Digital storage of tax data: Submitting returns electronically implies there’s a digital backup of your tax records. If something happens to your paperwork, you’ll have a digital backup.
The fantastic news: Most taxpayers do opt to e-file and get those benefits — and the process of doing this is simple.
How to e-file a tax return?
- Use IRS Free File: If your adjusted gross income is $72,000 or less you could be able to use the IRS Free File program.
- Free File Fillable Forms — If your income is over $72,000 and you’re comfortable doing your earnings without help, you can use Free File Fillable Forms from the IRS. The forms do the math for you and offer standard guidance. You can only do your federal return with these forms.
- Use an online tax preparation service or tax applications: Tax preparation software and online filing services are alternatives.

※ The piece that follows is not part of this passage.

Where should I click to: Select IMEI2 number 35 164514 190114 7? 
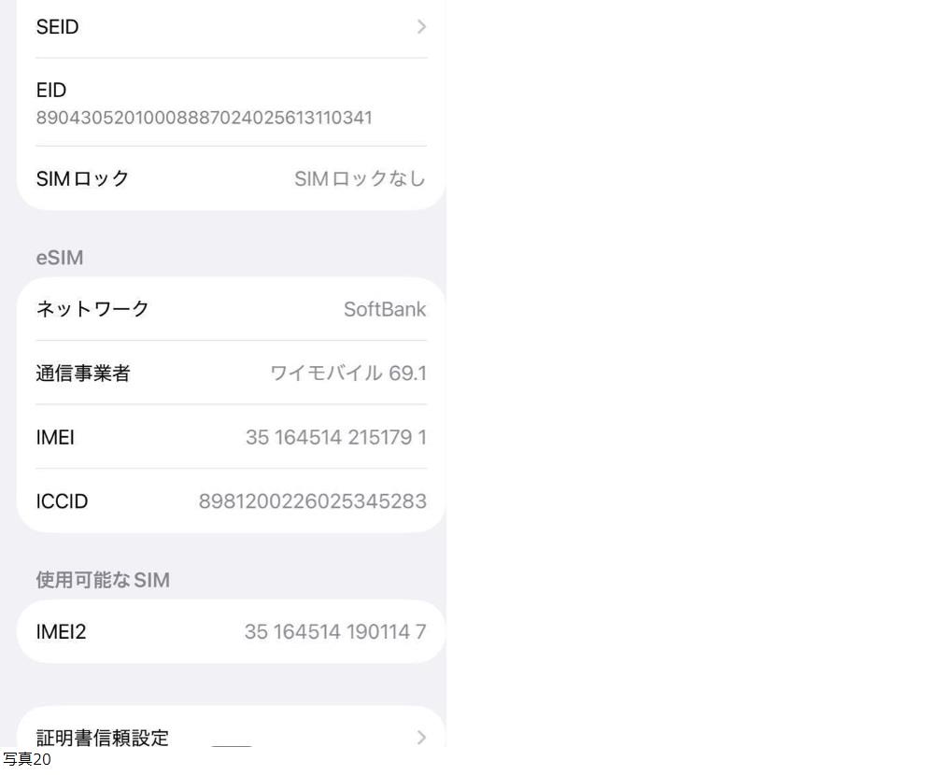click(x=335, y=632)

These choices are an easy way to complete and e-file your own forms. Some applications suppliers charge for their apps, Some are free. The program asks you simple questions about your own life and finances to guide you through the completion of your types.

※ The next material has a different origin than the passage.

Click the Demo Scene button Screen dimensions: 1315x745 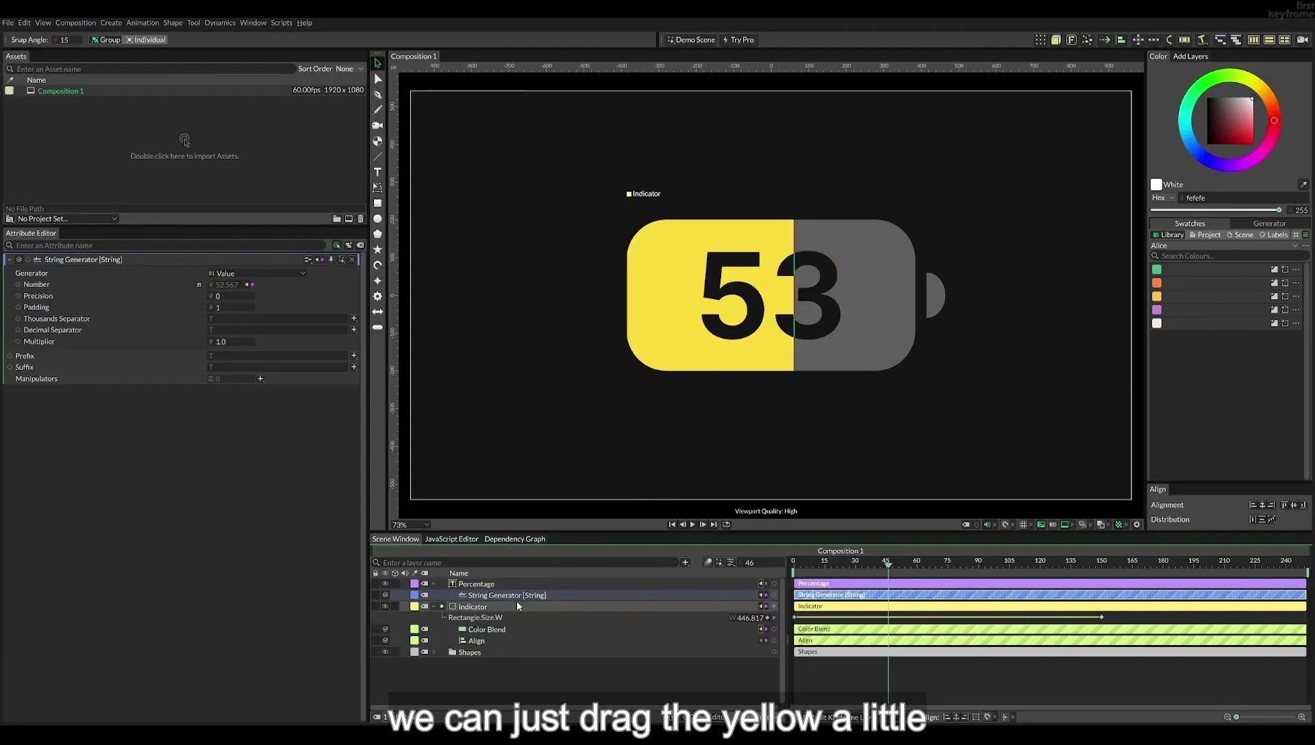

- Get complimentary, in-person tax help: In most states, you will find volunteers to help prepare and e-file yields. However, eligibility for free help is normally restricted based on income, and some providers appeal to specific demographic groups. For instance, Tax Counseling for the Elderly programs focus primarily on helping filers who are 60 and older.
- Hire a paid preparer: Paid tax preparers, including CPAs, can e-file returns for you if they are authorized IRS e-file providers. The IRS maintains a database of authorized providers, but be aware this alternative is likely to be the most costly one.
Employing online tax preparation software is far and away the preferred approach of the majority of taxpayers. Actually, the IRS says it expected more than four in five tax returns to be submitted through tax return prep program.
Is e-filing really secure?
While e-filing is convenient, you may worry about security — especially with all these data breaches. But experts agree this is not a problem that should deter you by e-filing.
“E-filing a tax return has turned out to be a very secure way to file your taxes,” says Scott Grissom, vice president of product leadership, advertising and sales at LegalShield. “In fact, it may be more secure than paper filing as you’re sending your private information through an encrypted system rather than exposing your information in the mail.”
Dennis Chow, vice president of information security at SCIS Security, explains that the IRS has put safety measures in place to keep your information secure. “Vendors typically utilize IRS specific APIs that require token sessions,” Chow says. “All this can be routed over TLS encrypted connections.”
It is important to use a trusted service that will assist you file your taxes. Chow advises to not e-file on a computer or utilize an internet connection which isn’t private.
For many taxpayers, it is sensible to e-file a return since it is the most convenient way to file your tax information to the IRS and it allows for timely refunds and easy payment options. Just make certain to use tax planning software from a trusted source, so you can ensure the information you supply to transmit to the IRS will be kept protected.